Getting My Christmas On

The present was just a prop, I didn't get to keep it.

Last night James and I went to the Foreign Correspondents Club Christmas party at the Cesear Park Hotel in downtown Taipei, swanky!

I thought admission would be $900NT ($30 U.S.) for us as a couple, but that was actually the cost per ticket. I wondered if the woman stamping hands could see my soul dying as I thought about all the Christmas cards I still have to air mail, and the presents I still need to buy, not to mention groceries for the rest of the month...

But I soon forget my fiscal woes when we stepped inside and saw the buffet table: cesear salad, smoked salmon, a cheese platter filled with brie and Muenster, glazed ham, roast beef, turkey. Being able to eat meat that comes in big juicy slabs was definitely worth the entrance fee. Plus, for dessert there were cakes and pies as well as four six-gallon tubs of Haagen-Dazs ice cream. Haagen-Dazs is really expensive here. The amount of ice cream I ate made my ticket price a steal.

We were seated with a family of four Australians, a guy from Oklahoma, a "Russian of Georgian decent," and one regular Russian. When I told the Russian gentleman seated beside me I was from Alaska he said, "Ah, so that means you are Russian, since Alaska was once part of Russia."

"Umm, well no - my family is actually fourth-generation Finnish immigrants on my mother's side."

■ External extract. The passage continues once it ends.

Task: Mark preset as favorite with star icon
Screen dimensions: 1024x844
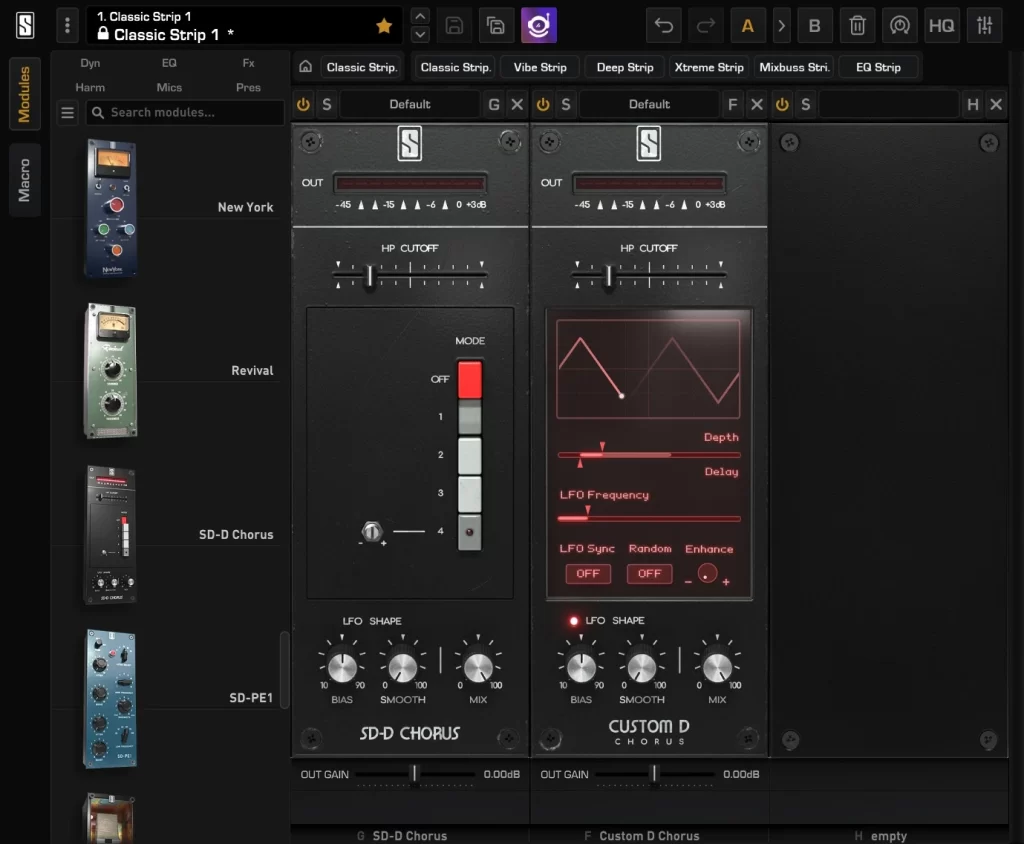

"Ah, Finland." He said - kind of like he meant 'well, that's close enough.'

I'm not usually one of those white Americans who rattles off six different European ethnicities in divisions of 16ths and 32nds. I'm just American. That's it. Although I do pay homage to the delicious braided sweet bread my family makes during the holidays - supposedly that comes from the old country.

My Russian friend told me he had a layover once in Anchorage on his way to New York.

"Yes, Anchorage is a big transit hub." I said. I thought about adding "more so before the Cold War ended" but I didn't know if that was socially appropriate. I guess it probably would've been fine as long as I didn't say it like "more so before we won the Cold War and you lost ... Losers!"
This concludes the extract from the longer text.